As far as a constructive criton this book goes - it doesn't deserve it. It's a waste of anyones time who picks it up to read it. Crass, unimaginative - it  truly does explore the depths of how bad a book can really be.

But then, that books has sold millions, I have yet to sell one book. Maybe I should change my name to Ayn Bland.


----------



## Athlynne (Sep 17, 2007)

<shudder>  This book made me so depressed I could hardly move for days.  The world it presented terrified me, I'm not sure why.  It just seemed joyless and wrong.  I wouldn't recommend it to anyone...but as has been said, it has sold millions, so a lot of people must like it.


----------



## red lantern (Sep 18, 2007)

Sounds like this book would make an ideal paper weight, I need one of those at the moment.


----------



## Ilasir Maroa (Sep 18, 2007)

Now guys, calm down.  It doesn't have the strongest storyline on the planet, or the best characters, but it is an enjoyable book.  The suspense about John Galt and his motor is very enjoyable.  It was written to promote a certain phliosophy, but it is a lot less blatant than say... Anthem was.  I do recommend this book to people.  

Despite what Kenewnbie says, there _is_ a story to the book, and it _does _deviate from the capitalist propaganda on several occasions.  The main character(a woman) encounters some very interesting adventures and obstacles, and the relationships are no worse than what you would find in other Sci-fi and even fantasy books.  Hell, it's a lot better than any romance novel, and those thngs sell like crazy(of course, it's a lot less juicy too), but don't drop it just because of the Anti-Communsm angle.


----------



## lisajane (Sep 18, 2007)

My OH is currently reading this novel, he says it's good but it drags on a bit...


----------



## RomanticRose (Sep 18, 2007)

I have both good and bad points of Rand's work.  Her characters are very one dimensional -- everyone is either completely good or completely evil.  
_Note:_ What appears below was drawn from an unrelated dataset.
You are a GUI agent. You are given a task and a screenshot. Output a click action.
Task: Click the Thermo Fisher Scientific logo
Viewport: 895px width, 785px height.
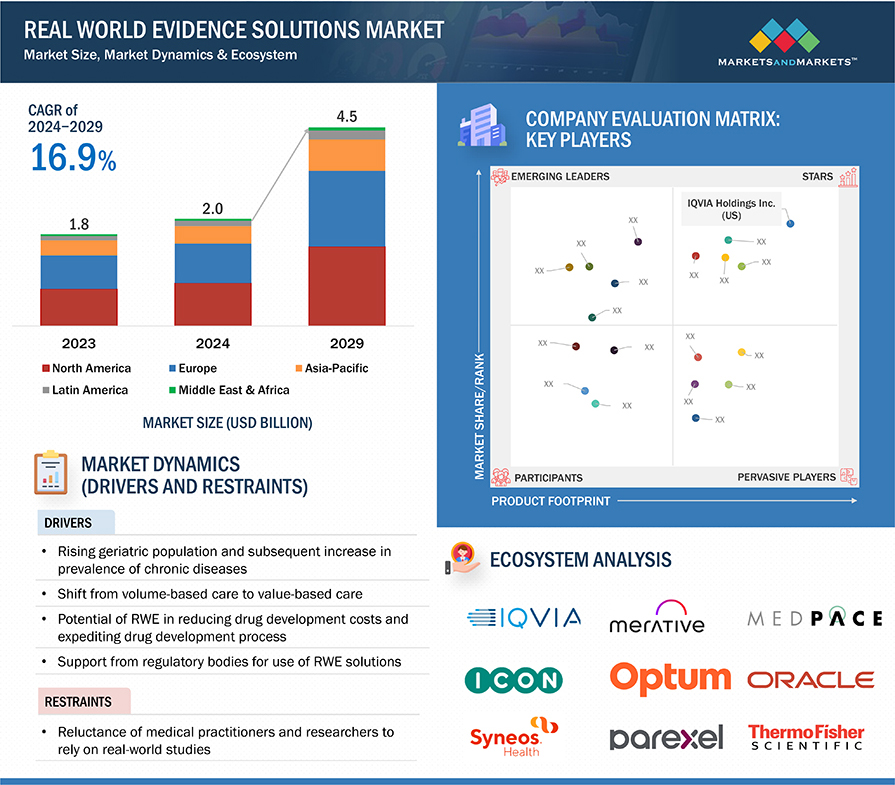(806, 738)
She does get a bit heavy handed with the philosophical aspects and monologues.

BUT

She does build suspense very well.  She drops clues throughout, which can give you a DUH! feeling when the full reveal comes.  
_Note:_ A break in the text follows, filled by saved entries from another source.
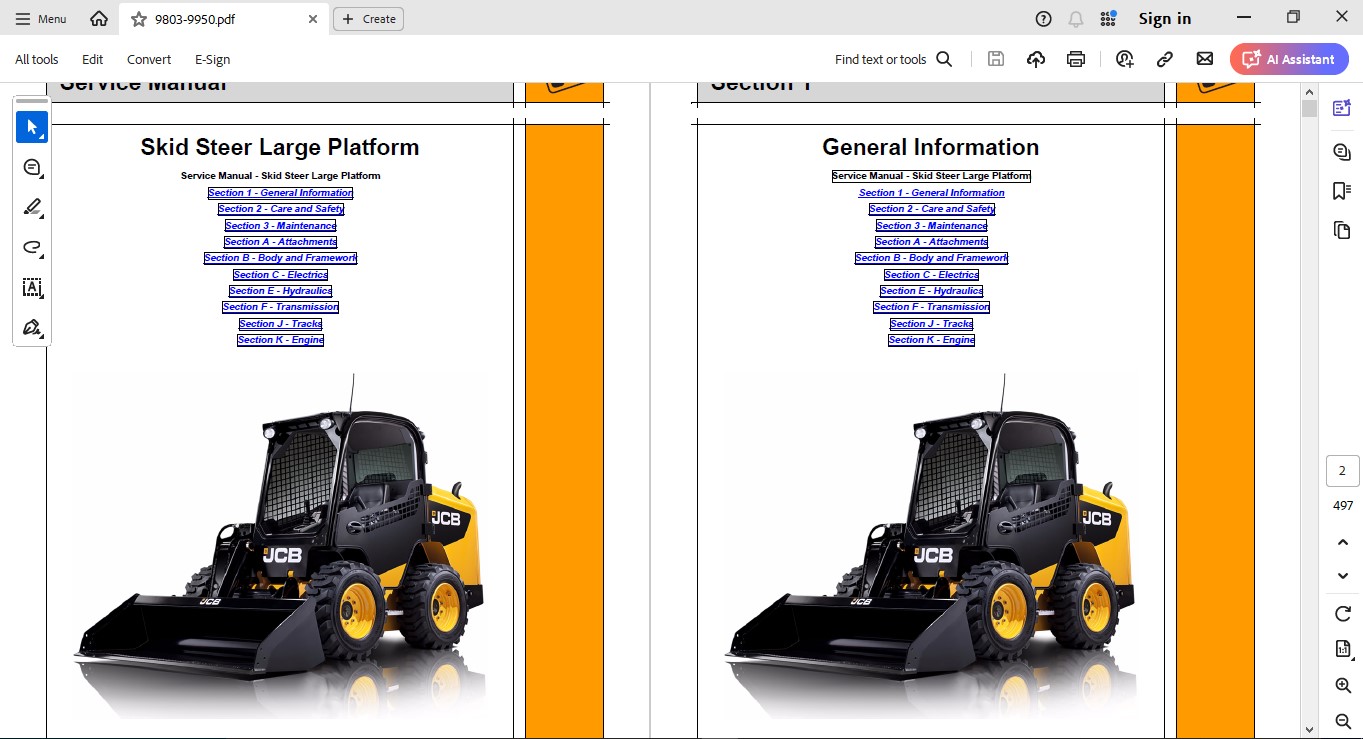Open the Convert menu
This screenshot has height=739, width=1363.
[x=149, y=59]
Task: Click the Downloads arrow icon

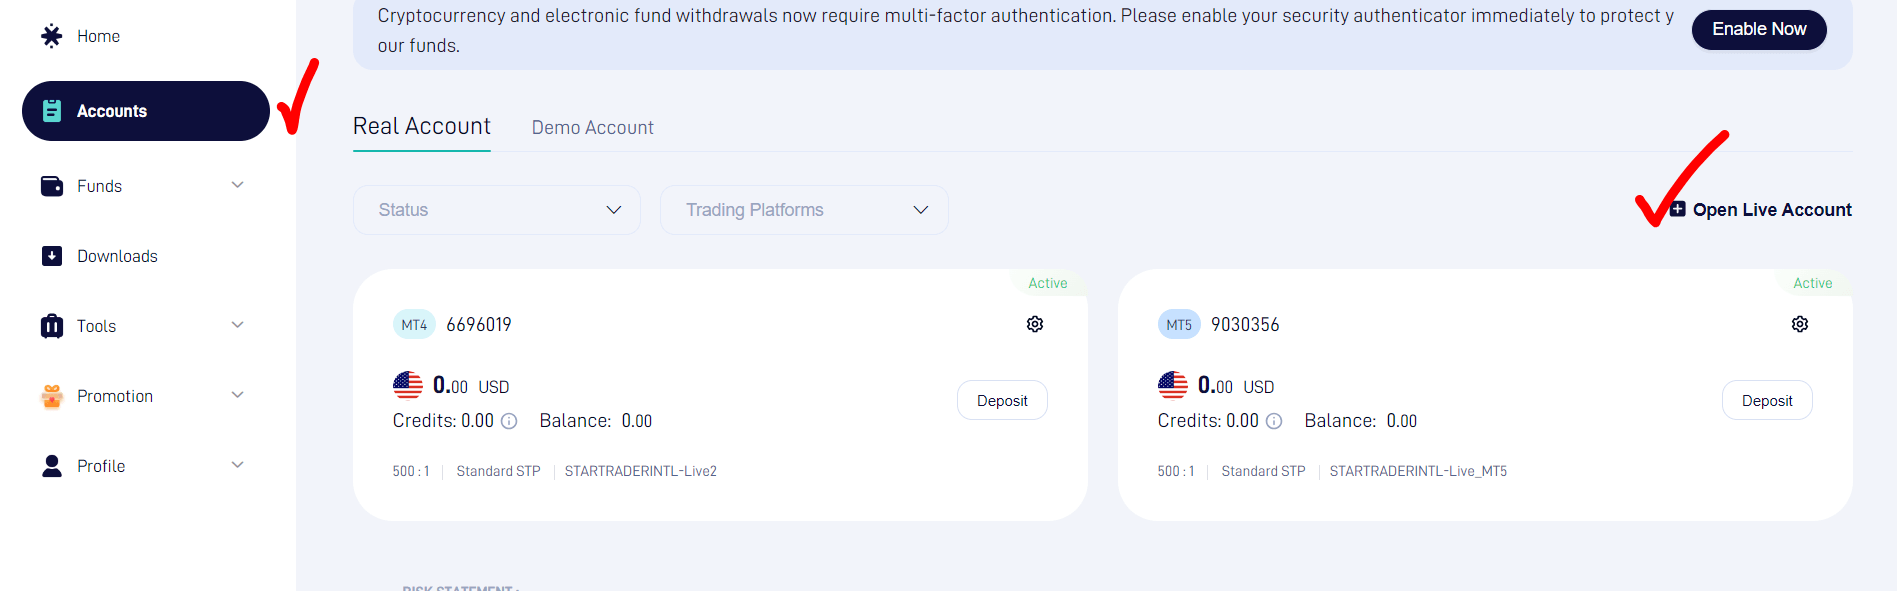Action: (x=52, y=256)
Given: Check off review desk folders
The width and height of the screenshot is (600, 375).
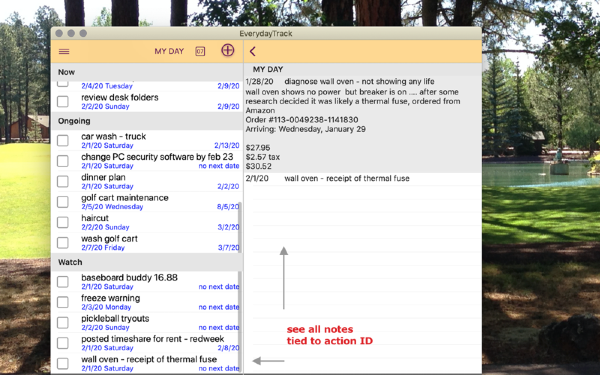Looking at the screenshot, I should click(x=63, y=101).
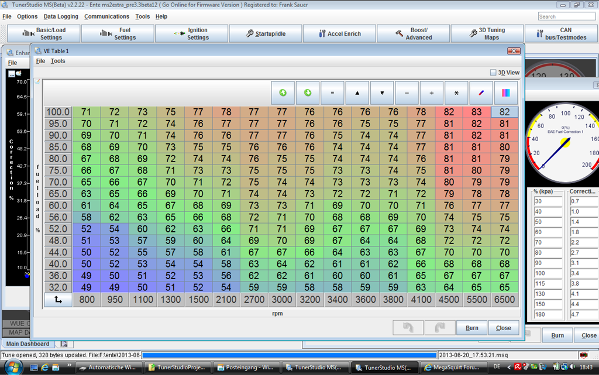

Some of her descriptive passages border on brilliance.  In particular, the passage that describes the first run on the John Galt Line is absolutely breathtaking.  She engages all the senses and all the emotions to really put the reader in the cab of that engine. 

So, while I would not call her the world's greatest storyteller, her books are not necessarily the total crap that some people think they are.

Just my tuppence, your mileage may vary.

Rosalinda


----------